The full command can be found below:

pip install llama-cpp-python huggingface_hub jupyter

Alternatively, executing the install-cpu.sh bash script will install the exact versions used in this repository.

This script will install into an existing Python virtual environment, but it will not create a new virtual environment for you. This script will only work if a virtual environment exists. Additionally, upon exiting the script, your shell environment will change from when you executed the script. I.e., if you hadn't sourced the Python virtual environment before executing the script, you will still not be sourced into the virtual environment when the script finishes. The packages installed packages will still only be installed to the virtual environment.

Installing for CPU and/or GPU Inference

To allow for llama-cpp-python to utilize the GPU three conditions need to be met.

  1. You need to own a CUDA compatible GPU
  2. You need to have the Nvidia CUDA GPU Computing Toolkit installed
  3. llama-cpp-python needs to be installed with certain environment variables set

The aforementioned variables are:

FORCE_CMAKE=1
CMAKE_ARGS="-DGGML_CUDA=on"
CUDACXX="/path/to/your/nvcc/executable"

On Linux and macOS, you can determine your nvcc executable location by executing the following command in a terminal: which nvcc.

On Windows, you can determine your nvcc executable by using the Get-Command PowerShell cmdlet or if you don't use PowerShell, the where.exe program.

In PowerShell:

Get-Command nvcc

In Windows cmd:

where nvcc

Once the path has been obtained, you can execute the following command, replacing /your/path/to/nvcc with your path to the nvcc executable that you just found, in your operating system's file path syntax, i.e., Linux using ./ and Windows using .\.

FORCE_CMAKE=1 CMAKE_ARGS="-DGGML_CUDA=on" CUDACXX="/your/path/to/nvcc" pip install llama-cpp-python jupyter huggingface_hub

Alternatively, executing the install-cpu.sh bash script will install the exact versions used in this repository with the environment flags set automatically for you.

This script will install into an existing Python virtual environment, but it will not create a new virtual environment for you. This script will only work if a virtual environment exists. Additionally, upon exiting the script, your shell environment will change from when you executed the script. I.e., if you hadn't sourced the Python virtual environment before executing the script, you will still not be sourced into the virtual environment when the script finishes. The packages installed packages will still only be installed to the virtual environment.

What to do if Your Pip Install Failed

Fix the issue and execute the command again, this time with the following flags as well:

<ENVIRONMENT_VARIABLES> pip install --upgrade --force-reinstall --no-cache-dir <PACKAGES>

Some of the common issues I've seen and/or ran into myself have been misspelling the CMAKE_ARGS and putting in DDGGML or DGML or even forgetting the '-' at the start. Another potential issue that I haven't seen personally would be having an outdated version of the CUDA Toolkit installed. I'm aware there's a minimum version, but it seems like you would have to have not used CUDA for several years and didn't allow auto-updating, in which case your best bet is to reinstall the toolkit entirely, or having installed a previous version of the toolkit for another use case, in which case I imagine you're more proficient with the CUDA Toolkit than I am and are aware of how to switch to a more recent version.

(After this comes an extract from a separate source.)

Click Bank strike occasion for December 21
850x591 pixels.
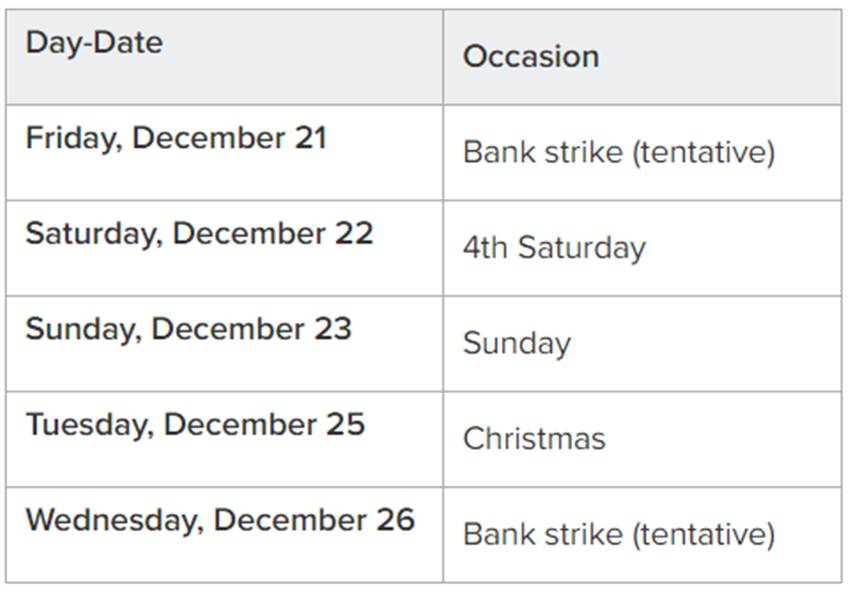click(x=618, y=152)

If all else fails, the GitHub for llama-cpp-python is usually more than happy to help users get started. Make sure to take a look previous installation issues before posting your own in case someone else has already posted the same problem and a solution already exists.

Git and Git Large File Storage (LFS) Setup

  1. Download git if you don't already have it installed.
    1. Set up your git account and verify that you're able to clone a private repo (doesn't matter if the repo actually has anything in it, just need to make sure that you're able to use git properly).
    2. Follow the official git-lfs install guide git-lfs.
    3. If you didn't run it in the guide, run the command git lfs install after getting git setup and git-lfs installed.

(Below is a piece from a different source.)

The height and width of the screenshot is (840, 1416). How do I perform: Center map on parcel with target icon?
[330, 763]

HuggingFace Hub and CLI Setup

  1. You'll need to create a HuggingFace account and access token:
    1. Create an account on HuggingFace.
    2. Once logged into your account, click your profile picture in the upper right corner and navigate to Settings > Access Tokens.
    3. Click New Token and generate a new token, I made mine a "Write" token, but it shouldn't matter if it's a "Read" or "Write" token for the purposes of this repository.
  2. Copy your access token that you made in Step 1 to your clipboard.
  3. Run the command huggingface-cli login and paste your access token when prompted.
  4. I said yes to add the token to my git credentials, I don't think this is necessary though.

local_llm_deployment.md

Markdown note file describing the typical process for deploying a LLM for local usage.

cpu_only.ipynb & cpu_only.py

A Jupyter notebook detailing the setup and running of inference using the Llama 3 8b model from Meta.

The Requirements section in this notebook is probably the most detailed one.

cpu_only.py is the same code as cpu_only.ipynb just in a Python script format instead of a Jupyter Notebook.

conversations.ipynb

A Jupyter notebook detailing the setup and running of conversational inference using the Llama 3 8b model from Meta.

Very similar to cpu_only except the previous chats are kept track of and passed to the model at each inference generation step.

cpu_vs_gpu.ipynb

A Jupyter notebook where inference is run on both the GPU and CPU to compare runtimes.

llagua2-llama3.ipynb

A Jupyter notebook detailing a simple sample process for using Llama Guard 2 as a companion model for another model, in this case Llama 3 8b from Meta.

A Note on Purple Llama

Llama Guard and Llama Guard 2 are fine-tuned models (often referred to as derived or children models) of Llama 2 7b and Llama 3 8b respectively.

CodeShield is a Python script that aims to analyze code (only a small subset of all programming languages are supported as of now) that's either generated by or passed into a LLM for vulnerabilities and potentially insecure portions of code.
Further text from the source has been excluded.